[Assignment] Repeat every line of the material, character for character.

[Data for analysis]

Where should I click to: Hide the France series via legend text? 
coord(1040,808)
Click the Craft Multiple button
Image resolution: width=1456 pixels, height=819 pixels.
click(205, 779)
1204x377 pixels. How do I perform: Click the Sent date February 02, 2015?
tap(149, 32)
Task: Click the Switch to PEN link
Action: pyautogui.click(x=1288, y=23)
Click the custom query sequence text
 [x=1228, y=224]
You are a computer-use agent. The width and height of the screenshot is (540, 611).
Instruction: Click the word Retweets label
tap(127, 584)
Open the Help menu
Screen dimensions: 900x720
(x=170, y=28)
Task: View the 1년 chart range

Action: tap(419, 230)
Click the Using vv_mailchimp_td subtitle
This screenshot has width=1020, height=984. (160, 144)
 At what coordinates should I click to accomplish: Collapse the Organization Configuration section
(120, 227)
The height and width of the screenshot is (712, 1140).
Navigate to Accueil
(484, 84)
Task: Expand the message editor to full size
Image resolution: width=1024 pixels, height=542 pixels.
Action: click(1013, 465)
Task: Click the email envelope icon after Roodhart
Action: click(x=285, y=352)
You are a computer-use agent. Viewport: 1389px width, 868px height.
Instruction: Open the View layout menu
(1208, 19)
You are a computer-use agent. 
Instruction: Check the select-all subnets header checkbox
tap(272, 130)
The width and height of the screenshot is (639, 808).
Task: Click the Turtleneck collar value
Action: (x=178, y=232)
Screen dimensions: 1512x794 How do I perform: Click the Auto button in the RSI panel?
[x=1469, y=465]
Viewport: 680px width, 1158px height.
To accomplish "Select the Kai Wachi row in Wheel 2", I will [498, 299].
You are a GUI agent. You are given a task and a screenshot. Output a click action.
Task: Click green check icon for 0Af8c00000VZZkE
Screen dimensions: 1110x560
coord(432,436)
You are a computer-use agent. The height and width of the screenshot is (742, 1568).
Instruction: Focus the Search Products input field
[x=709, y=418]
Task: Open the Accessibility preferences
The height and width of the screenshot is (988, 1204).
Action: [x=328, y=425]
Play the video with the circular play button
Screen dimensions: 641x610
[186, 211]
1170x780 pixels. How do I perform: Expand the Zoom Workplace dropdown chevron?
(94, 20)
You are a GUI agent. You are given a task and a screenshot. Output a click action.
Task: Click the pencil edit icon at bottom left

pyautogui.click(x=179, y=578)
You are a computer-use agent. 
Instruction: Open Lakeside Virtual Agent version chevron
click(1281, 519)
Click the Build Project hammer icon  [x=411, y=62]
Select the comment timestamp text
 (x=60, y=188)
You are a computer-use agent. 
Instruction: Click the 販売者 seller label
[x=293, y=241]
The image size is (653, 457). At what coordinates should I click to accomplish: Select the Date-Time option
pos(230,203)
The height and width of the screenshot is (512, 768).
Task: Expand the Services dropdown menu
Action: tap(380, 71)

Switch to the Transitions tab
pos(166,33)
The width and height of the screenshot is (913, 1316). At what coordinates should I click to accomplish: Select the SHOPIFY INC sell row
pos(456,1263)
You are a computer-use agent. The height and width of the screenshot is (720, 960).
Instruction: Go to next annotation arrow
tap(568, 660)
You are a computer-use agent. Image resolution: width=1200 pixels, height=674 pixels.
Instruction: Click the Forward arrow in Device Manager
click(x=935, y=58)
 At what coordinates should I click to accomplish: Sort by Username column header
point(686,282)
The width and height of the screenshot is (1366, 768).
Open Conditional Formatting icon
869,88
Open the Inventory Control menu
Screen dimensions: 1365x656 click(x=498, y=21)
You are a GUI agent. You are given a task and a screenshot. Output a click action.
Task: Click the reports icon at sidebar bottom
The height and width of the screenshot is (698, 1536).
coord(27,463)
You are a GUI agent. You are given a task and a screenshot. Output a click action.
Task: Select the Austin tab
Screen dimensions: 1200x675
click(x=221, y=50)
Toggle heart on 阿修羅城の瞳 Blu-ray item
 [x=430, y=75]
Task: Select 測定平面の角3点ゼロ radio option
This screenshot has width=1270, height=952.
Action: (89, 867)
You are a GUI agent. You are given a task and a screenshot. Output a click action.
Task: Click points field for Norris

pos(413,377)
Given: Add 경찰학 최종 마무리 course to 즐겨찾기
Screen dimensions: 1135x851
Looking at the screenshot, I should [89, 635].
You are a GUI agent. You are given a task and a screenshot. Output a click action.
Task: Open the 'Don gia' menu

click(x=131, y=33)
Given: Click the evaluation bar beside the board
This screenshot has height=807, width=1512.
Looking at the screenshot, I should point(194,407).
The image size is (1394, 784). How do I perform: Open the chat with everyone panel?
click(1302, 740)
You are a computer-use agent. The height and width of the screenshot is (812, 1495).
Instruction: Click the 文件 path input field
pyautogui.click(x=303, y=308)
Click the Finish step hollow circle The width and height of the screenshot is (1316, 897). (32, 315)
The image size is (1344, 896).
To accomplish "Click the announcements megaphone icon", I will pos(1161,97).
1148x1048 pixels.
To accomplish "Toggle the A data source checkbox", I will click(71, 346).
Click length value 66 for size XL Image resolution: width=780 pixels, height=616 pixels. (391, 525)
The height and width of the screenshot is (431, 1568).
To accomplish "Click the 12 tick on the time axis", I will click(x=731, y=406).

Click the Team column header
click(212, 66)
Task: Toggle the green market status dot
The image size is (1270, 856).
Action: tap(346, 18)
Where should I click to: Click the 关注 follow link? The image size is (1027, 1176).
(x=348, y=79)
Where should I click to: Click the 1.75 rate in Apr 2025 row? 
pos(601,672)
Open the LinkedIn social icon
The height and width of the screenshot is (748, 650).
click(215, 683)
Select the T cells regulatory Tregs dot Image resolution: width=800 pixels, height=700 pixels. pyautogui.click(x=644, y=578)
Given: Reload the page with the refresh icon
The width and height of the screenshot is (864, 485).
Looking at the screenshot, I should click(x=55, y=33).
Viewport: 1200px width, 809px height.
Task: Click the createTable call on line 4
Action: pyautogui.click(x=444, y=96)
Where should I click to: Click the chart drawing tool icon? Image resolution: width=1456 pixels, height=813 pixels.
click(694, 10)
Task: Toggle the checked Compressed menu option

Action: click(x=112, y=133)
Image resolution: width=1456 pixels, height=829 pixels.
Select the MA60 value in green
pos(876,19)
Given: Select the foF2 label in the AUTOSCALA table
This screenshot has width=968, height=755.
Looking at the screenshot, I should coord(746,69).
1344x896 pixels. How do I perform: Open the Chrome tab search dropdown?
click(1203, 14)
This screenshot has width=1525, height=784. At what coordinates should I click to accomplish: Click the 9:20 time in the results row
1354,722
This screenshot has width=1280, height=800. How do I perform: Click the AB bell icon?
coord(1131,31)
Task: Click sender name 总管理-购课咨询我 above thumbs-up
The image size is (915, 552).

[Output of the exercise]
Where should I click to: Hide the France series via legend text? 
coord(1040,808)
Click the Craft Multiple button
Image resolution: width=1456 pixels, height=819 pixels.
click(205, 779)
1204x377 pixels. How do I perform: Click the Sent date February 02, 2015?
tap(149, 32)
Task: Click the Switch to PEN link
Action: pyautogui.click(x=1288, y=23)
Click the custom query sequence text
 [x=1228, y=224]
You are a computer-use agent. The width and height of the screenshot is (540, 611).
Instruction: Click the word Retweets label
tap(127, 584)
Open the Help menu
Screen dimensions: 900x720
(x=170, y=28)
Task: View the 1년 chart range

Action: tap(419, 230)
Click the Using vv_mailchimp_td subtitle
This screenshot has width=1020, height=984. (160, 144)
 At what coordinates should I click to accomplish: Collapse the Organization Configuration section
(120, 227)
The height and width of the screenshot is (712, 1140).
Navigate to Accueil
(484, 84)
Task: Expand the message editor to full size
Image resolution: width=1024 pixels, height=542 pixels.
Action: click(1013, 465)
Task: Click the email envelope icon after Roodhart
Action: click(x=285, y=352)
You are a computer-use agent. Viewport: 1389px width, 868px height.
Instruction: Open the View layout menu
(1208, 19)
You are a computer-use agent. 
Instruction: Check the select-all subnets header checkbox
tap(272, 130)
The width and height of the screenshot is (639, 808).
Task: Click the Turtleneck collar value
Action: (x=178, y=232)
Screen dimensions: 1512x794 How do I perform: Click the Auto button in the RSI panel?
[x=1469, y=465]
Viewport: 680px width, 1158px height.
To accomplish "Select the Kai Wachi row in Wheel 2", I will [498, 299].
You are a GUI agent. You are given a task and a screenshot. Output a click action.
Task: Click green check icon for 0Af8c00000VZZkE
Screen dimensions: 1110x560
coord(432,436)
You are a computer-use agent. The height and width of the screenshot is (742, 1568).
Instruction: Focus the Search Products input field
[x=709, y=418]
Task: Open the Accessibility preferences
The height and width of the screenshot is (988, 1204).
Action: [x=328, y=425]
Play the video with the circular play button
Screen dimensions: 641x610
[186, 211]
1170x780 pixels. How do I perform: Expand the Zoom Workplace dropdown chevron?
(94, 20)
You are a GUI agent. You are given a task and a screenshot. Output a click action.
Task: Click the pencil edit icon at bottom left

pyautogui.click(x=179, y=578)
You are a computer-use agent. 
Instruction: Open Lakeside Virtual Agent version chevron
click(1281, 519)
Click the Build Project hammer icon  [x=411, y=62]
Select the comment timestamp text
 (x=60, y=188)
You are a computer-use agent. 
Instruction: Click the 販売者 seller label
[x=293, y=241]
The image size is (653, 457). At what coordinates should I click to accomplish: Select the Date-Time option
pos(230,203)
The height and width of the screenshot is (512, 768).
Task: Expand the Services dropdown menu
Action: tap(380, 71)

Switch to the Transitions tab
pos(166,33)
The width and height of the screenshot is (913, 1316). At what coordinates should I click to accomplish: Select the SHOPIFY INC sell row
pos(456,1263)
You are a computer-use agent. The height and width of the screenshot is (720, 960).
Instruction: Go to next annotation arrow
tap(568, 660)
You are a computer-use agent. Image resolution: width=1200 pixels, height=674 pixels.
Instruction: Click the Forward arrow in Device Manager
click(x=935, y=58)
 At what coordinates should I click to accomplish: Sort by Username column header
point(686,282)
The width and height of the screenshot is (1366, 768).
Open Conditional Formatting icon
869,88
Open the Inventory Control menu
Screen dimensions: 1365x656 click(x=498, y=21)
You are a GUI agent. You are given a task and a screenshot. Output a click action.
Task: Click the reports icon at sidebar bottom
The height and width of the screenshot is (698, 1536).
coord(27,463)
You are a GUI agent. You are given a task and a screenshot. Output a click action.
Task: Select the Austin tab
Screen dimensions: 1200x675
click(x=221, y=50)
Toggle heart on 阿修羅城の瞳 Blu-ray item
 [x=430, y=75]
Task: Select 測定平面の角3点ゼロ radio option
This screenshot has width=1270, height=952.
Action: (89, 867)
You are a GUI agent. You are given a task and a screenshot. Output a click action.
Task: Click points field for Norris

pos(413,377)
Given: Add 경찰학 최종 마무리 course to 즐겨찾기
Screen dimensions: 1135x851
Looking at the screenshot, I should [89, 635].
You are a GUI agent. You are given a task and a screenshot. Output a click action.
Task: Open the 'Don gia' menu

click(x=131, y=33)
Given: Click the evaluation bar beside the board
This screenshot has height=807, width=1512.
Looking at the screenshot, I should point(194,407).
The image size is (1394, 784). How do I perform: Open the chat with everyone panel?
click(1302, 740)
You are a computer-use agent. The height and width of the screenshot is (812, 1495).
Instruction: Click the 文件 path input field
pyautogui.click(x=303, y=308)
Click the Finish step hollow circle The width and height of the screenshot is (1316, 897). (32, 315)
The image size is (1344, 896).
To accomplish "Click the announcements megaphone icon", I will pos(1161,97).
1148x1048 pixels.
To accomplish "Toggle the A data source checkbox", I will click(71, 346).
Click length value 66 for size XL Image resolution: width=780 pixels, height=616 pixels. (391, 525)
The height and width of the screenshot is (431, 1568).
To accomplish "Click the 12 tick on the time axis", I will click(x=731, y=406).

Click the Team column header
click(212, 66)
Task: Toggle the green market status dot
The image size is (1270, 856).
Action: tap(346, 18)
Where should I click to: Click the 关注 follow link? The image size is (1027, 1176).
(x=348, y=79)
Where should I click to: Click the 1.75 rate in Apr 2025 row? 
pos(601,672)
Open the LinkedIn social icon
The height and width of the screenshot is (748, 650).
click(215, 683)
Select the T cells regulatory Tregs dot Image resolution: width=800 pixels, height=700 pixels. pyautogui.click(x=644, y=578)
Given: Reload the page with the refresh icon
The width and height of the screenshot is (864, 485).
Looking at the screenshot, I should click(x=55, y=33).
Viewport: 1200px width, 809px height.
Task: Click the createTable call on line 4
Action: pyautogui.click(x=444, y=96)
Where should I click to: Click the chart drawing tool icon? Image resolution: width=1456 pixels, height=813 pixels.
click(694, 10)
Task: Toggle the checked Compressed menu option

Action: click(x=112, y=133)
Image resolution: width=1456 pixels, height=829 pixels.
Select the MA60 value in green
pos(876,19)
Given: Select the foF2 label in the AUTOSCALA table
This screenshot has width=968, height=755.
Looking at the screenshot, I should coord(746,69).
1344x896 pixels. How do I perform: Open the Chrome tab search dropdown?
click(1203, 14)
This screenshot has width=1525, height=784. At what coordinates should I click to accomplish: Click the 9:20 time in the results row
1354,722
This screenshot has width=1280, height=800. How do I perform: Click the AB bell icon?
coord(1131,31)
Task: Click sender name 总管理-购课咨询我 above thumbs-up
The image size is (915, 552).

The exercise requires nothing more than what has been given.